[Your instructions]
Using the records below, write out the line with "Given: Open Facilities in Resources sidebar" and each line after it through the final one, exactly, and only those.

[Input]
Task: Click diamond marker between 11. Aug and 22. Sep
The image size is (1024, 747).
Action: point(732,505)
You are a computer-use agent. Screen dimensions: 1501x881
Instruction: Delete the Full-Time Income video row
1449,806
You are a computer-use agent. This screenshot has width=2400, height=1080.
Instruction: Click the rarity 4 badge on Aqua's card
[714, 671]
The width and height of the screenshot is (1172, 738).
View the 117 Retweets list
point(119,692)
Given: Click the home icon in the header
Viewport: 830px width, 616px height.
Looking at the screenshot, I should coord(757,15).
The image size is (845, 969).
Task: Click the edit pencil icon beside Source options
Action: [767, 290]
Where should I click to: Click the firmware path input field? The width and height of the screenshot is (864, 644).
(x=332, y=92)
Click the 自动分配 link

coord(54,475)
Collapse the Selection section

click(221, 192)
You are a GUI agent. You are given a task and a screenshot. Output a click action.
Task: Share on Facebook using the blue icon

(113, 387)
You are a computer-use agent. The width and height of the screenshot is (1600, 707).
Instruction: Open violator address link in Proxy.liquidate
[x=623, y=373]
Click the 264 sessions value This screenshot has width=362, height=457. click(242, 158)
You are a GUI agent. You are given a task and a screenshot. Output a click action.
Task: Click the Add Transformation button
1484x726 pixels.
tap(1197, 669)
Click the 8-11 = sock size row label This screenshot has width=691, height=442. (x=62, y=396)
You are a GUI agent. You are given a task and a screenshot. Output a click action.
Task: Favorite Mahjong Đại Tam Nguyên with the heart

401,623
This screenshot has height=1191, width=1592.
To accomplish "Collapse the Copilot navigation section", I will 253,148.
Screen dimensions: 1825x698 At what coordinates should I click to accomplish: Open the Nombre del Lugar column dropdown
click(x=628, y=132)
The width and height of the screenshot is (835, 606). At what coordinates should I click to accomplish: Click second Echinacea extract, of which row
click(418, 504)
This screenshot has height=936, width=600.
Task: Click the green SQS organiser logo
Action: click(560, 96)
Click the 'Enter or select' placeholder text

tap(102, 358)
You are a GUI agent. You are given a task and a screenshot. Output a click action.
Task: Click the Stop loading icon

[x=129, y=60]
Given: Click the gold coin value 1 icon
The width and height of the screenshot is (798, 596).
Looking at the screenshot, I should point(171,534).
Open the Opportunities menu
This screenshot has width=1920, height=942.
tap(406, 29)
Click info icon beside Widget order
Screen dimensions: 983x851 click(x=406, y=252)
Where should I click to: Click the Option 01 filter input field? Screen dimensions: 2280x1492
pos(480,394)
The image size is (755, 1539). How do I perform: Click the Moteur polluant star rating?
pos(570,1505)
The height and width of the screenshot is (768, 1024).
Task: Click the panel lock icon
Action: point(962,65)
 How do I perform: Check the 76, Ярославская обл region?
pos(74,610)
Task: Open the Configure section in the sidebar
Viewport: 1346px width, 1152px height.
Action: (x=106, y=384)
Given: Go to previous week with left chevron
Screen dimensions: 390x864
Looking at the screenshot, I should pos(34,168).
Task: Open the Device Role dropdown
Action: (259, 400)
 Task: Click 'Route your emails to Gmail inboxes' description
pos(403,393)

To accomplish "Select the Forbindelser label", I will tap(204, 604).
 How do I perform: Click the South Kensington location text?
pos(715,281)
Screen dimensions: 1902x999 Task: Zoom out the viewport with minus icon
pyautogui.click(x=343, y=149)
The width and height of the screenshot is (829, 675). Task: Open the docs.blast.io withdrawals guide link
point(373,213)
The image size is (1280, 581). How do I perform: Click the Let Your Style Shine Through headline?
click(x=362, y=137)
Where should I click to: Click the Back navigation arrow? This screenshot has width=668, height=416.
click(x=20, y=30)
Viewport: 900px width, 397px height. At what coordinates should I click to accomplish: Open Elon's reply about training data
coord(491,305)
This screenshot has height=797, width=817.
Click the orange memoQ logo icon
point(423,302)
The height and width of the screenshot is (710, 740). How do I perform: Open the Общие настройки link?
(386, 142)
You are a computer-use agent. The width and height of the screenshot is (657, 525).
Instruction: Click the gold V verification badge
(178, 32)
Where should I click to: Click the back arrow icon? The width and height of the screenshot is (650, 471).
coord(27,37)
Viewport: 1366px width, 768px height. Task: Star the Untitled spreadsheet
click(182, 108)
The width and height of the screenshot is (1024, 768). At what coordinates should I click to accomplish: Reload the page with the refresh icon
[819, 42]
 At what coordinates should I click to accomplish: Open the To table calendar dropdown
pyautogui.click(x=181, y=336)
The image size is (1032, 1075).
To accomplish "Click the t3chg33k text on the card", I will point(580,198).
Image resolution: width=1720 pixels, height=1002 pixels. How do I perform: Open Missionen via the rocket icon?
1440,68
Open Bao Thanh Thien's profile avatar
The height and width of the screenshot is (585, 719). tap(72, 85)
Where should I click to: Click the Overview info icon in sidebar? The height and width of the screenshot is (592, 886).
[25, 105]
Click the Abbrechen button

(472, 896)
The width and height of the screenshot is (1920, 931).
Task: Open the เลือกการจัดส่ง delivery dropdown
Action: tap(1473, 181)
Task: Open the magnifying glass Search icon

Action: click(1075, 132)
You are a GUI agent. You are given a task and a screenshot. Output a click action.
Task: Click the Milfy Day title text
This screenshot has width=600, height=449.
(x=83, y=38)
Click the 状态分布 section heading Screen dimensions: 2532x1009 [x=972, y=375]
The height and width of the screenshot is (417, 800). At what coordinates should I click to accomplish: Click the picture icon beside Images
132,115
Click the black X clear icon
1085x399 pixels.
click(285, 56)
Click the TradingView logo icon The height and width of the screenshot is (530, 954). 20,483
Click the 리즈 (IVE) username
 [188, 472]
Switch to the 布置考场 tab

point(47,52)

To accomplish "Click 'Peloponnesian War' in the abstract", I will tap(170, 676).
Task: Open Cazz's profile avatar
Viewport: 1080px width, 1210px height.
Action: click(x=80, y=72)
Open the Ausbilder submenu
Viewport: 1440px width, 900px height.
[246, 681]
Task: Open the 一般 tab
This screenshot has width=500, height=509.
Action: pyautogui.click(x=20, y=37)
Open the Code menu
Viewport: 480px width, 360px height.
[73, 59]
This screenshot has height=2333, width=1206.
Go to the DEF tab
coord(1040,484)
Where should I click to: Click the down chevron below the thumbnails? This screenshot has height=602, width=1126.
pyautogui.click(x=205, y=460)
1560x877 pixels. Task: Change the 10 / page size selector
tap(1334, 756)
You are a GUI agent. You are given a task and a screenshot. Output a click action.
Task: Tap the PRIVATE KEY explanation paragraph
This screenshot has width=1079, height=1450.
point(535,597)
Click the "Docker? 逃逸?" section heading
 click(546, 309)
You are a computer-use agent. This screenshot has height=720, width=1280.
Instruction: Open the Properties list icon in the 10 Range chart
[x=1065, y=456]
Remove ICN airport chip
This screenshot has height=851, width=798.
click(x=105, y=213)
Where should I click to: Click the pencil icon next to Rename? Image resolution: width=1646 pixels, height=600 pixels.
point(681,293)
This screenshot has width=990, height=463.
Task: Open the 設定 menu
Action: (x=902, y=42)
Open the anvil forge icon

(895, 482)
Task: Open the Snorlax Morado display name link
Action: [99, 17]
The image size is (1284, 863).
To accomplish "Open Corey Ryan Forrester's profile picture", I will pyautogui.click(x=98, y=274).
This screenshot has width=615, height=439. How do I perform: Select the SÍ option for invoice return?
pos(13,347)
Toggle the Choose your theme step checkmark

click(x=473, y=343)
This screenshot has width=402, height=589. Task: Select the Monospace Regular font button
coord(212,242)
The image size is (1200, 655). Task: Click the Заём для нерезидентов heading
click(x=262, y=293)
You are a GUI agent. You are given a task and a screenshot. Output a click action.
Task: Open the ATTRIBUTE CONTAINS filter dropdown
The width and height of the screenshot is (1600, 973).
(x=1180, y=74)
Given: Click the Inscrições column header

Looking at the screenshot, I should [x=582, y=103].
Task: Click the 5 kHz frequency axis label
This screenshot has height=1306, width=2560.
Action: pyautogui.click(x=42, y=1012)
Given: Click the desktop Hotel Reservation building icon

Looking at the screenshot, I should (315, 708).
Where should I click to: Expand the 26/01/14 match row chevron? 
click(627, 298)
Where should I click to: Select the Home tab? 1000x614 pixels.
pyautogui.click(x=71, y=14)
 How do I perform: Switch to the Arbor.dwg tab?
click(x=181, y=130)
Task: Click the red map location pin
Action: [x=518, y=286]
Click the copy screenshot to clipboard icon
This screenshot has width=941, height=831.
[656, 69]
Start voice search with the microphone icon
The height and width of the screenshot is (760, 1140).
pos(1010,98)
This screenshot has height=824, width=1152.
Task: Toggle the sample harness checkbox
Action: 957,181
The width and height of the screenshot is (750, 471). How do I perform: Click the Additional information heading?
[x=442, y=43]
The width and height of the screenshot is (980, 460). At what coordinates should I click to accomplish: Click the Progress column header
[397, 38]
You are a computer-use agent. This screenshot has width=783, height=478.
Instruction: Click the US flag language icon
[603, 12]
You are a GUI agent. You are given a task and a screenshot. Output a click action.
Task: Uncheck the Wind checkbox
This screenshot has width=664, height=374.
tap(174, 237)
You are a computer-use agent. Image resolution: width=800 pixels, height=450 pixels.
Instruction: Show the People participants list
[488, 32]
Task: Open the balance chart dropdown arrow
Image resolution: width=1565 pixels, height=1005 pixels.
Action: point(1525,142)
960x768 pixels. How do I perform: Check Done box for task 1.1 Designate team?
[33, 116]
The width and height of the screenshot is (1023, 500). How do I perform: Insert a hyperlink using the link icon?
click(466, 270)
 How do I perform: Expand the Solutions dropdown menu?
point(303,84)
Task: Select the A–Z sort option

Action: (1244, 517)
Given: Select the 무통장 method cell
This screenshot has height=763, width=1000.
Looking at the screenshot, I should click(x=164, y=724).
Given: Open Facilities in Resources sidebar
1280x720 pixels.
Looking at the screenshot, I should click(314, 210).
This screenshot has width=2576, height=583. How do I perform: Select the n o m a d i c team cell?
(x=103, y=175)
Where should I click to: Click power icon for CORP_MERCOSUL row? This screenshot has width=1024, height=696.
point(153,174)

[Result of this task]
Given: Open Facilities in Resources sidebar
1280x720 pixels.
Looking at the screenshot, I should click(314, 210).
This screenshot has width=2576, height=583. How do I perform: Select the n o m a d i c team cell?
(x=103, y=175)
Where should I click to: Click power icon for CORP_MERCOSUL row? This screenshot has width=1024, height=696.
point(153,174)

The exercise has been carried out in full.